Restaurant information
- Established: 2000
- Closed: 10 July 2014
- Head chef: Wouter van Laarhoven
- Food type: French
- Rating: Michelin Guide
- Location: Vaartstraat 102, Kaatsheuvel, 5171 JG, Netherlands
- Seating capacity: 90
- Website: Official website

= De Molen =

De Molen is a defunct restaurant in Kaatsheuvel, Netherlands. It was a fine dining restaurant that was awarded one Michelin star in 2008 and retained that rating until 2014. On 14 July 2014 it was announced that the restaurant was closed with immediate effect due to bankruptcy. The economic crisis and the expensive location proved fatal for the restaurant.

In 2013, GaultMillau awarded the restaurant 16 out of 20 points.

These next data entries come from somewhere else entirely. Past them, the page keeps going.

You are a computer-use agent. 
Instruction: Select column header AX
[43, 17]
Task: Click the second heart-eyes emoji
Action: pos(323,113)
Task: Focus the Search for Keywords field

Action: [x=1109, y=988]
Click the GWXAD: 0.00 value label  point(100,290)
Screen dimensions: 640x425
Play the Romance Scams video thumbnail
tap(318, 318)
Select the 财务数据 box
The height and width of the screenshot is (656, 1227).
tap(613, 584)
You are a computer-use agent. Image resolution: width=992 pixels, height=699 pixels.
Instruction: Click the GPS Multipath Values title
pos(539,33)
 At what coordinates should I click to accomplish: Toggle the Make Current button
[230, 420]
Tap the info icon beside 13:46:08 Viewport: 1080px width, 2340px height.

Head chef of De Molen was Wouter van Laarhoven. Maître Jerry van der Pluijm was the owner of the restaurant, which he opened in 2000.

De restaurant was housed in the former storage area of corn mill De Couwenbergh. This mill was built in 1849 but burned down and was repaired in 1881. In 1944, the mill was renewed only to be severely damaged in October 1944 during the liberation of Kaatsheuvel. Due to lack of funds, the mill was dismantled in 1950 and the milling was done with power of a diesel engine. The mill was sold in 1994 and the new owner wanted to have a windmill again. After a long and costly renovation, the mill was working again in 1998.